WHAT THIS TASK INVOLVES >>
Give as a numbered list the lines from the one containing "Identify the location" through the end of the items, leaving out any blank lines.
────────
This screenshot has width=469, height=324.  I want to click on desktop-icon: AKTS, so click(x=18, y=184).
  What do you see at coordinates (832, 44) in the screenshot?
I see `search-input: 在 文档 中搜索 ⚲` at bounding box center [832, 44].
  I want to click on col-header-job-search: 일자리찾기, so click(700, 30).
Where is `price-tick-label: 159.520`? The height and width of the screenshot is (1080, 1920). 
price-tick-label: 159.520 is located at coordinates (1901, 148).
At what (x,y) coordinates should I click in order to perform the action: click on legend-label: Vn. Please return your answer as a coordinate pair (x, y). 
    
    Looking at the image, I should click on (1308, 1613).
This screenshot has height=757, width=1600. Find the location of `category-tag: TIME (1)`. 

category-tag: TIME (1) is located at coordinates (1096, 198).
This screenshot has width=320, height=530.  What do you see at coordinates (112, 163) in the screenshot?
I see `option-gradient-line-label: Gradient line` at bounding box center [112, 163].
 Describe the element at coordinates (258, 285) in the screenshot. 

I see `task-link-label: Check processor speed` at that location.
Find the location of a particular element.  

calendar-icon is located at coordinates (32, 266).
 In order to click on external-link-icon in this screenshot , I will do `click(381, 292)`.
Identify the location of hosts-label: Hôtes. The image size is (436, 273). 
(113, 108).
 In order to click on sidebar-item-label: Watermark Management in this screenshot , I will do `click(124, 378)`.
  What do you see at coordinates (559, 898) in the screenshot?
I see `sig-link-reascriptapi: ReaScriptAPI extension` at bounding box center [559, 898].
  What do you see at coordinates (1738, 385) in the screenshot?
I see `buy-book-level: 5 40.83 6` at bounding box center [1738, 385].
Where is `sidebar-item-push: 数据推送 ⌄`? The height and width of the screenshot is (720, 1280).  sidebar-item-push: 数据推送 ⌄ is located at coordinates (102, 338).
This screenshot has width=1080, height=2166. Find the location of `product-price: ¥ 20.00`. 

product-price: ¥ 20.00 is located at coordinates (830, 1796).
────────
ANSWER TO THE EXERCISE >>
1. Identify the location of hosts-label: Hôtes. The image size is (436, 273). 
2. (113, 108).
3.  In order to click on sidebar-item-label: Watermark Management in this screenshot , I will do `click(124, 378)`.
4.   What do you see at coordinates (559, 898) in the screenshot?
5. I see `sig-link-reascriptapi: ReaScriptAPI extension` at bounding box center [559, 898].
6.   What do you see at coordinates (1738, 385) in the screenshot?
7. I see `buy-book-level: 5 40.83 6` at bounding box center [1738, 385].
8. Where is `sidebar-item-push: 数据推送 ⌄`? The height and width of the screenshot is (720, 1280).  sidebar-item-push: 数据推送 ⌄ is located at coordinates (102, 338).
9. This screenshot has width=1080, height=2166. Find the location of `product-price: ¥ 20.00`. 
10. product-price: ¥ 20.00 is located at coordinates (830, 1796).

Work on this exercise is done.